At Myrna Betancourt’s Café Du Jour, chefs serve up the finest international cuisine - from paella to pesto pasta.
While they’re at it, they discover a recipe for a new life.
Betancourt’s kitchen is in the Chapman Partnership homeless center in Homestead and her chefs are students ages 16 to 50, often disadvantaged, sometimes homeless, and always seeking a second chance.
And while the students probably already know it, their teacher is the best in all of Miami-Dade County.
On Wednesday, in front of hundreds of her peers, Betancourt, a former Chicago social worker-turned chef-turned teacher, won the 2015 Francisco R. Walker Miami-Dade County Teacher of the Year award.
Upon learning she’d won, the South Dade Educational Center culinary arts teacher hugged her principal, wiped away tears, then delivered a message to the crowd at the swanky Trump National Doral Miami about adult education.
“Career technical education should not be perceived as the ugly duckling of the educational system, or as a second best alternative to the academic, college-bound path,” she said. “It makes students realize that it’s never too late to have an education and pursue a dream. It gives them hope.”
Betancourt, 57, knows a little about dreams, hope and second chances. When she was 18 and still living in Puerto Rico, her father said she should follow in his footsteps and go into teaching, but she told him she “wanted to help people in need.” So she became a social worker and left for Chicago.
For 22 years, including 14 with Big Brothers and Big Sisters, she helped the needy.
But she also loved cooking. After more than two decades in social work, Betancourt went to school and became a chef. She got her first job as a chef instructor for the Greater Chicago Food Depository teaching people on welfare. She parlayed that work into teaching the culinary arts in Chicago public schools.
Eight years ago, she and her husband, a professor at Florida International University, moved to South Florida. She initially worked in the banquet department of the Mandarin Oriental hotel.
But Betancourt still wanted to help people, so she found her way back into the classroom at South Dade Educational Center, where she expanded the school’s culinary arts program to adult education.
In her kitchen, Betancourt invites hospitality employers to taste her students’ cuisine. She holds competitions.
Some have made it out as chefs. Others have earned scholarships to professional culinary schools.
“We have people working all over Miami-Dade in good restaurants. People are going back to school, to Le Cordon Bleu.”

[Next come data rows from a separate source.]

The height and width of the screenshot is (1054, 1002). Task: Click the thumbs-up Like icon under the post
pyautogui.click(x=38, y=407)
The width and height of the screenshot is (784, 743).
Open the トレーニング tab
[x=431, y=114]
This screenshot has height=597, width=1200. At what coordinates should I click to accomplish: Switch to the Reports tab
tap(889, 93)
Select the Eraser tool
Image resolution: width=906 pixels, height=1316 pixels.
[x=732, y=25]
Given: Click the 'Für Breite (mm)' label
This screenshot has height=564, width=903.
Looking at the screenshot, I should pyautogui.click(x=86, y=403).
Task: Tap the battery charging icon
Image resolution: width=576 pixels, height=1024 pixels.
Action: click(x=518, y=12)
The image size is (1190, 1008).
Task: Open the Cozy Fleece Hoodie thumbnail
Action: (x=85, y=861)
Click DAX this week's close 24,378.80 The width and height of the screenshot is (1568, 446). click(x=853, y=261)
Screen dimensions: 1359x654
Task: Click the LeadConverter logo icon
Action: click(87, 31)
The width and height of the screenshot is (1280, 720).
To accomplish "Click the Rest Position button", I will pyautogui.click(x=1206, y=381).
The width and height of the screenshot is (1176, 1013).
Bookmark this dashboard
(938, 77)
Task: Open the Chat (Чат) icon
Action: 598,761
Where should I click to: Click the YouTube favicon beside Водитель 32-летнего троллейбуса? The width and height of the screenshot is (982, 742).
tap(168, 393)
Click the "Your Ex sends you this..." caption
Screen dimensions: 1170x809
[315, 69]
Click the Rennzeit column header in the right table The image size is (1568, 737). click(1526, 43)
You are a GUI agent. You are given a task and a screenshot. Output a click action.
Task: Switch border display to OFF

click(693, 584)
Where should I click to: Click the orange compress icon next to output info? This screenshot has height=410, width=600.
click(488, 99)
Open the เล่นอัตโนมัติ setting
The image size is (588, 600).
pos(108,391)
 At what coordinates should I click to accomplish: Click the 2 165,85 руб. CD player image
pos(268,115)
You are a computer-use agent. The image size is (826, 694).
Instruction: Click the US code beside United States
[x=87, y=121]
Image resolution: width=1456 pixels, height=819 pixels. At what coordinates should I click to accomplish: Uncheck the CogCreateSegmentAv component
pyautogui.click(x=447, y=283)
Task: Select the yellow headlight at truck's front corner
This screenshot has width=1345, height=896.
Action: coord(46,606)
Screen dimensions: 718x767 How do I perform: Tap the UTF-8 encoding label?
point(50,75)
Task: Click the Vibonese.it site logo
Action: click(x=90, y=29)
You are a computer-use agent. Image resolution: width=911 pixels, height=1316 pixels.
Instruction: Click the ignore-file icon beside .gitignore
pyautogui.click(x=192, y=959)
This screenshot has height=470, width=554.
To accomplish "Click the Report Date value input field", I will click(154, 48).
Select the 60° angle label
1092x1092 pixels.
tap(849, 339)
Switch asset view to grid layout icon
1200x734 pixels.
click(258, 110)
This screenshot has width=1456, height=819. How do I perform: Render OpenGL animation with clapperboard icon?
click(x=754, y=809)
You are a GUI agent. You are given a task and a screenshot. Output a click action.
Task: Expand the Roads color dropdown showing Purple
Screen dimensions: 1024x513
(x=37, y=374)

Betancourt has made a huge impact beyond the school, teaching the homeless, special needs students, and students from Homestead Job Corps, said Rene Mantilla, the school’s principal. This year, she is teaching a homeless Iraq Naval veteran to cook.
“Miami-Dade County Public Schools is extremely blessed to have Chef Betancourt as a teacher,” he said.
Along with the honor of being Dade’s top teacher, Betancourt won a Scion iQ and a cash award. She was nominated along with Jason Saunders of William Lehman Elementary, Kristin Trompeter of Rockway Middle School, Racquel Gibson of Lake Stevens Middle, and Nichole Anne Dino of Miami Carol City Senior High.
The district also named Angelica Fulchini of Frederick Douglass Elementary Miami-Dade’s Rookie Teacher of the Year.
Superintendent Alberto Carvalho told the nominees and teachers in attendance that what they do is “love in action.”
“You are diplomats,” he said. “You broker deal of hope and opportunity every single day for countless young boys and girls across our district.”
Betancourt said she’s reminded of that all the time by her students.
“Not too long ago one of my students who was homeless told me, “Chef, thank you. People don’t look down on me anymore. When I wear a chef’s jacket they actually try to make eye contact,’” she remembered.
“I realize I’m still a social worker of a sort, helping people rebuild their lives, sharing my passion in culinary arts, and following my father’s advice.”